Exercise task A = Which categories of tea processors does the tea article below name?

What should be done to make our green gold to shine again

Agriculture Cabinet Secretary Peter Munya flags of one of the new vehicles given to the Pyrethrum Processing Company of Kenya (PPCK) at Molo Stadium on July 30, 2021.[Kennedy Gachuhi,Standard]

The government has in the recent past been trying to rescue the tea sector from imminent implosion. Agriculture CS Peter Munya has been at the forefront advocating for reforms to ensure the entire value chain is sustainable.

Whereas this is a well-meaning objective, the focus of the government and all stakeholders should now move to ensuring that the entire value chain is sustainable and special focus should now be paid to the viability of the many independent tea processors.

Tea processors fall primarily in three distinct categories defined by their source of raw material: The smallholder KTDA factories, independent private tea factories and multinationals owning nuclear tea farms. The independent tea producers tap green leaf from smallholder farmers and are owned 100 per cent by Kenyan investors who have come forward to support both the industrialisation pillar of the government’s Big Four agenda and the current tea reform agenda.

Most of these investors grew up in the golden years of the green gold. Independent producers now number over 30 tea factories and process approximately 35 per cent of tea from smallholder farmers. Last year, the independent producers earned the country Sh45 billion in forex revenue.

Sadly, over the last three years, revenue from tea has been on the declining in the international markets at a faster pace than that of direct payments to farmers for produce delivered. This imbalance has caused a strain on tea processors, which is endangering the existence of tea factories. Market prices are now at their lowest ebb and require deliberate external intervention to return to the glitter of the green gold-when the farmers and processors made a decent Sh50 per kilogramme.

There have been multiple proposals from the independent tea processors on how the government can intervene to save tea by reducing the cost of production. Tea takes time to nurture before its benefits can be reaped. Farm inputs such as fertiliser and seedlings should be subsidised for tea farmers as it happens in the maize growing areas. Various annual licences and permits from both national and county governments should be consolidated and subsidised or exempted from the current over 25 licences to a manageable number. The administration of these licences alone in a typical tea factory is a huge cost that is eventually passed onto the farmers.

Exercise task B = Can you recast the lines of the records as a JSON list of strings, one string per line with blank lines left out, starting at the line containing "Launch Terminal Emulator from the panel" and ending at the line containing "Open the Feed"?

Data listing =
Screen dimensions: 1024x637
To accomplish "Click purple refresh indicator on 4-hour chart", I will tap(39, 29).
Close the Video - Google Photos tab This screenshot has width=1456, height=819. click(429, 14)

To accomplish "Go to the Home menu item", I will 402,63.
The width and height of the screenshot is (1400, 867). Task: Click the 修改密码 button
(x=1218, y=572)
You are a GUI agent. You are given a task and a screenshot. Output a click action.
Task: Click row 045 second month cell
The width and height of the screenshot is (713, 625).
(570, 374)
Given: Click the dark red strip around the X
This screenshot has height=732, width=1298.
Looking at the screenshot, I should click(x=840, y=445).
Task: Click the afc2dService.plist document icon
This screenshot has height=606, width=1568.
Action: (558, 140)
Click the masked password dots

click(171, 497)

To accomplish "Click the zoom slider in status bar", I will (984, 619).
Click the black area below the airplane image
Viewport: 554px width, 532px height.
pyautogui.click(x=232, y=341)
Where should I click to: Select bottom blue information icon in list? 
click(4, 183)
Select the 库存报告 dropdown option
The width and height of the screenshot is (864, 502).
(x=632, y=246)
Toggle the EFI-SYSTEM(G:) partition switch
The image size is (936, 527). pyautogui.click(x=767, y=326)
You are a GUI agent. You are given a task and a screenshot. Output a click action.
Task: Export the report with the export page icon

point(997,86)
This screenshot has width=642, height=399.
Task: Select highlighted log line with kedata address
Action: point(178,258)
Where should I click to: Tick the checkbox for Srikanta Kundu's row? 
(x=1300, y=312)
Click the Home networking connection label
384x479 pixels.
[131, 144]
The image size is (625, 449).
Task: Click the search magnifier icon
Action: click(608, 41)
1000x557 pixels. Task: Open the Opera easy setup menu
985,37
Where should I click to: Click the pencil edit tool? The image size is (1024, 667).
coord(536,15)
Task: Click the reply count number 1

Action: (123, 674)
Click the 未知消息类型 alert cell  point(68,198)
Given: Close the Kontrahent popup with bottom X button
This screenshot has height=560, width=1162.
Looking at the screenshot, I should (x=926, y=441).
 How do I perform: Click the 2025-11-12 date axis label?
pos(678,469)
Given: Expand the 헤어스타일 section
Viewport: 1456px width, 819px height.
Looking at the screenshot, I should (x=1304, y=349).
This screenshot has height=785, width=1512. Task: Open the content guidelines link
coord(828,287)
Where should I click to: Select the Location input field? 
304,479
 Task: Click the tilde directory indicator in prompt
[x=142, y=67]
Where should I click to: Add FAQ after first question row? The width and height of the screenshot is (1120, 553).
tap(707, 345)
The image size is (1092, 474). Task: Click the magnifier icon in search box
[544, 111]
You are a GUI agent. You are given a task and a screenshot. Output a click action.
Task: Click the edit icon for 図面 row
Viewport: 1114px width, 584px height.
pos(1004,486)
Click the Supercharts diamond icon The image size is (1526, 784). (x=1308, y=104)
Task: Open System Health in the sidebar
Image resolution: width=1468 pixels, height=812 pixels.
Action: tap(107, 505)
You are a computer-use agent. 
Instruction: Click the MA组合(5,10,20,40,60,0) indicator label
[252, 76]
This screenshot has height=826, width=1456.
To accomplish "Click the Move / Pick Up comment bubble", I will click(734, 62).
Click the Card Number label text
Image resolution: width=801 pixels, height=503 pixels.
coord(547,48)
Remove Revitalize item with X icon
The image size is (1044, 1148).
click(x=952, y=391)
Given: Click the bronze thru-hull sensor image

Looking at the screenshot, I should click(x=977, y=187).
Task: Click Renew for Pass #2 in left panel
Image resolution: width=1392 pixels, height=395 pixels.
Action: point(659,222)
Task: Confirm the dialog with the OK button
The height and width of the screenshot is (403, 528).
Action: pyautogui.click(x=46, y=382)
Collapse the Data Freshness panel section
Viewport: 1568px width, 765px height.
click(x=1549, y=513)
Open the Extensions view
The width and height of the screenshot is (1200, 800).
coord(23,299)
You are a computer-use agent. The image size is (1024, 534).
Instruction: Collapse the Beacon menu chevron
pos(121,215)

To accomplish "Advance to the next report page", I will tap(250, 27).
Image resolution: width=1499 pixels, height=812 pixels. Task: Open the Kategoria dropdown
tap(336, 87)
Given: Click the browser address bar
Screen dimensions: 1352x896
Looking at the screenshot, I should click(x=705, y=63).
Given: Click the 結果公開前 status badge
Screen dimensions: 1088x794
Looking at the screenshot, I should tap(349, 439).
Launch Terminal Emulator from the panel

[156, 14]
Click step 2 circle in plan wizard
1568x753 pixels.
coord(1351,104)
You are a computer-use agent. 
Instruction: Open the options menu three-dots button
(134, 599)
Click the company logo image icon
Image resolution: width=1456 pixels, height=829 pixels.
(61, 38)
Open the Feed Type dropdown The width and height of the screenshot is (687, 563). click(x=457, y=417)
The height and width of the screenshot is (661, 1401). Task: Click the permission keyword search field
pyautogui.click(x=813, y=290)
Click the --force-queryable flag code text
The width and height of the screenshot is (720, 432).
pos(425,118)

Task result A =
- Smallholder KTDA factories
- Independent private tea factories
- Multinationals owning nuclear tea farms

Task result B =
[
  "Launch Terminal Emulator from the panel",
  "[156, 14]",
  "Click step 2 circle in plan wizard",
  "1568x753 pixels.",
  "coord(1351,104)",
  "You are a computer-use agent. ",
  "Instruction: Open the options menu three-dots button",
  "(134, 599)",
  "Click the company logo image icon",
  "Image resolution: width=1456 pixels, height=829 pixels.",
  "(61, 38)",
  "Open the Feed Type dropdown The width and height of the screenshot is (687, 563). click(x=457, y=417)"
]